The acrobatics that I mentioned earlier a bit stiff at times. While they’ve obviously based the game on the Prince of Persia: Sands of Time model, they’ve failed to capture the fluidity of that system. The pole swinging, rail sliding and wall jumping all work fine, and are unlikely to be a gripe you’ll have with the game, it’s just that Rayne looks so mechanical while performing them.
Puzzles are generally tied into the combat, and while occasionally a little obtuse, they’re pretty fun, requiring you to kill either a set number of enemies by flinging them to a gory death, or have a number of enemies being killed by separate things at the same time. It is at least different from the traditional key/door puzzles, and just seems to fit Rayne. She solves things by killing.

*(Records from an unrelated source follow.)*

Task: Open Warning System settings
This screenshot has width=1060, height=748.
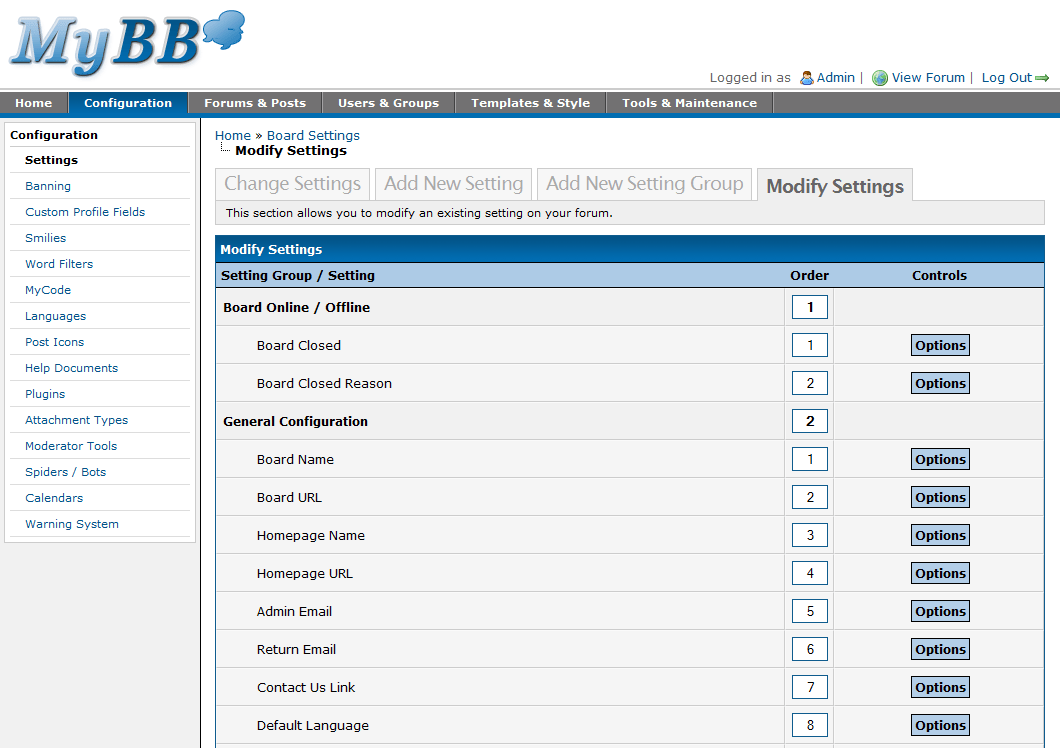Action: coord(71,523)
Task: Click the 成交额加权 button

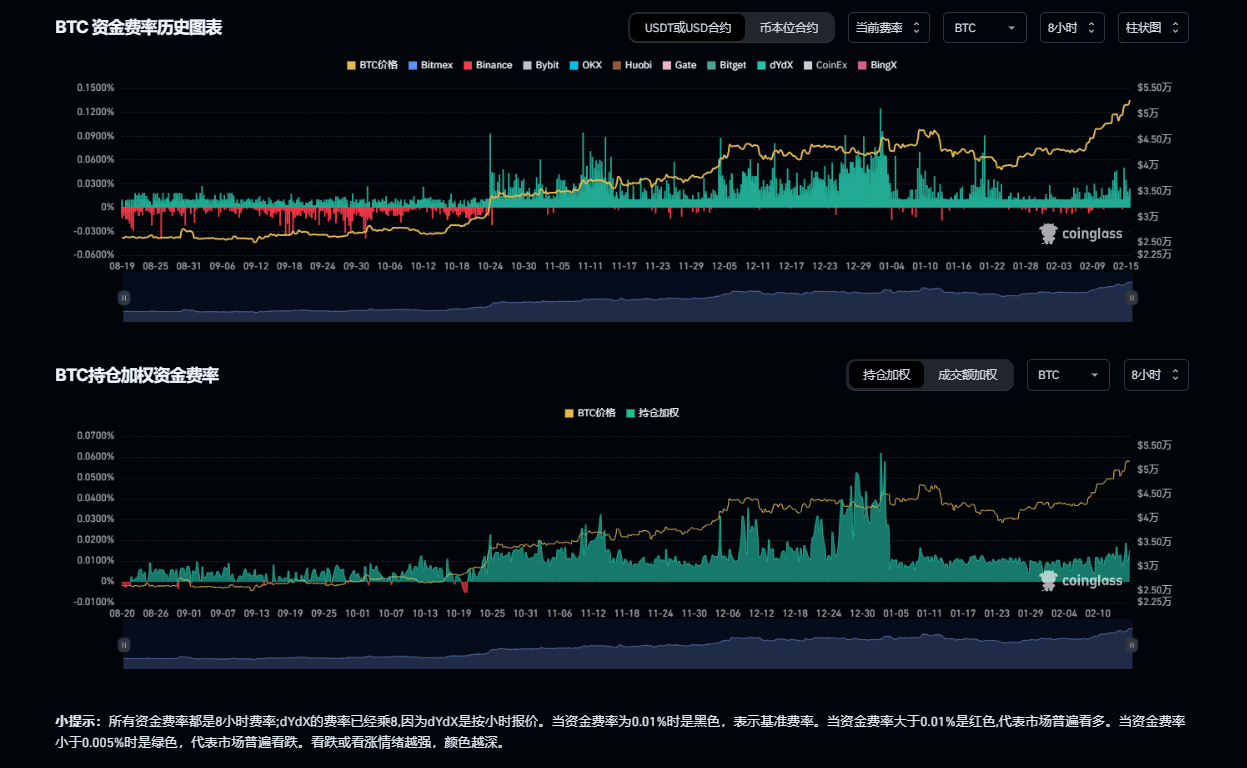Action: pyautogui.click(x=967, y=375)
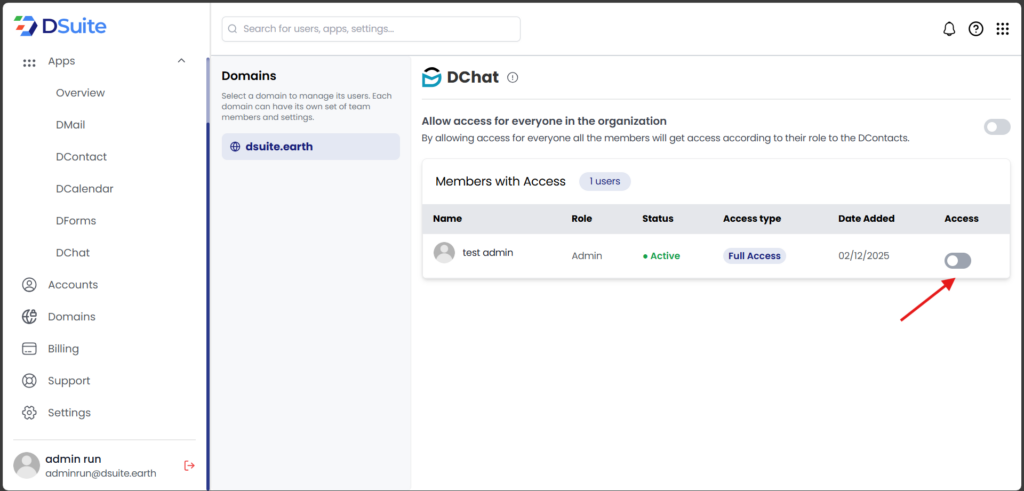Go to the Billing page
Viewport: 1024px width, 491px height.
click(63, 349)
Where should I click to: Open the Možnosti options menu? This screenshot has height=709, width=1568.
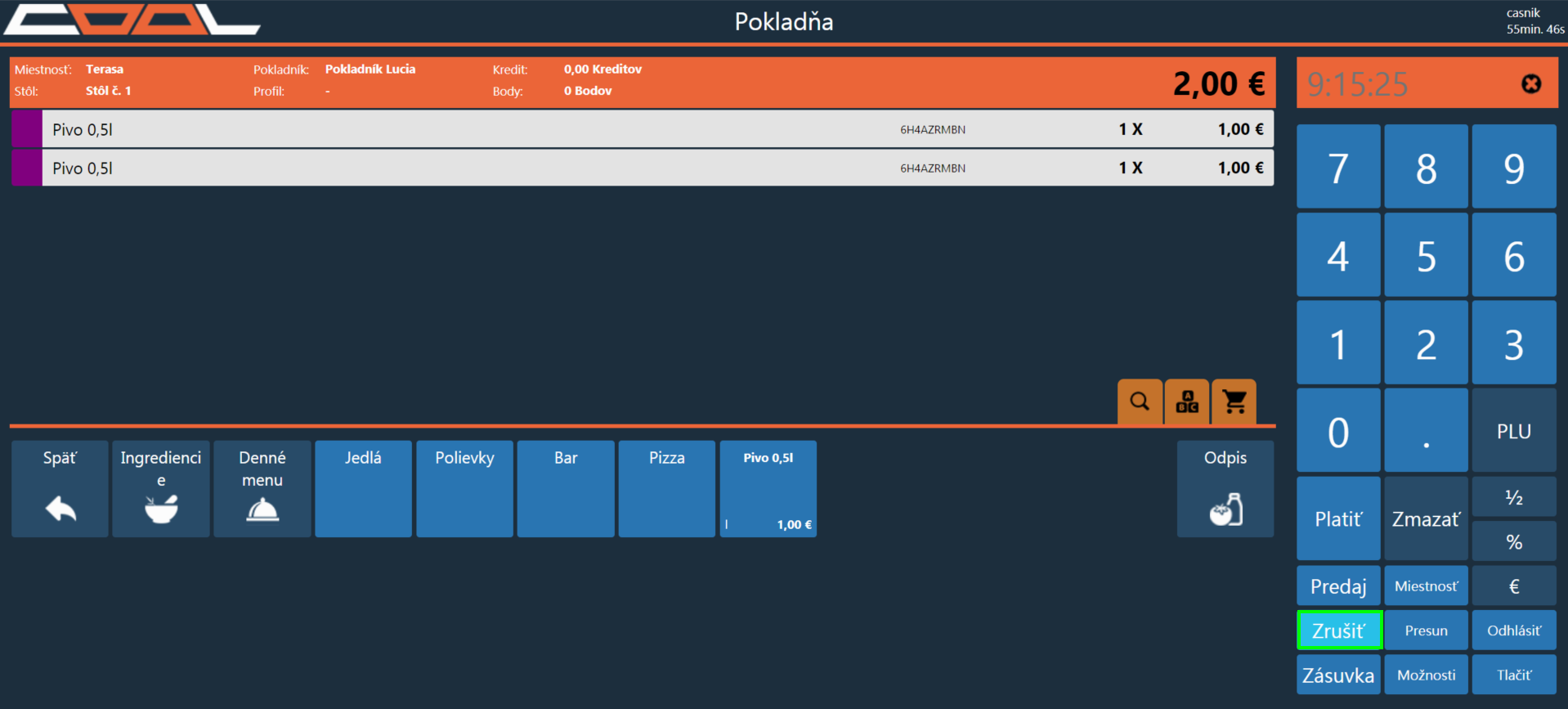tap(1426, 675)
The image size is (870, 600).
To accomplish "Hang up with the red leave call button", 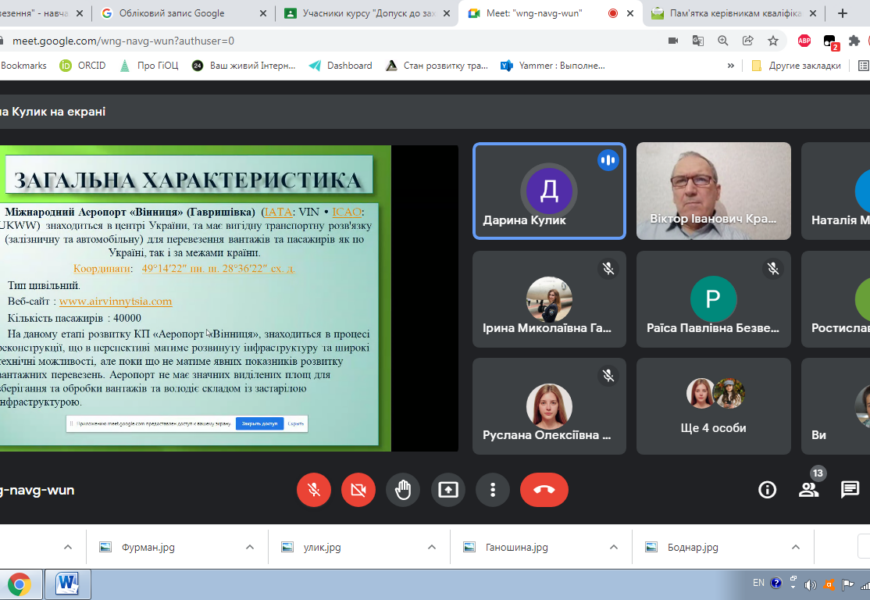I will [x=543, y=489].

Control shouldn’t go unmentioned either; the camera is left totally down to the player either on the mouse or, should you have a pad, on the right thumbstick. Playing it with a mouse feels kind of weird, as if the game should be more like Max Payne and give you full aiming instead of a lock on system, and like most console ports it just doesn’t feel as smooth or fluid as it should. That said, it does work. I’m really not sure if I’d recommend you play this on a pad or a keyboard and mouse as both seem to work rather well. Personal preference really.
Saving is a gripe for me, as though each level features numerous checkpoints, they aren’t all save points, which means that if you have to switch the game off, you’ll often be faced with the choice of losing 15 – 30 minutes of progress or playing the game for 15 – 30 minutes more.
So in summary, BloodRayne 2 is a game with a fun melee combat system. It’s bloody, it’s sadistic, it’s good looking, and it’s fun…but it isn’t particularly challenging, nor the story gripping. Still if you’re a PC owner looking for an action adventure game play, then BloodRayne 2 is better than most.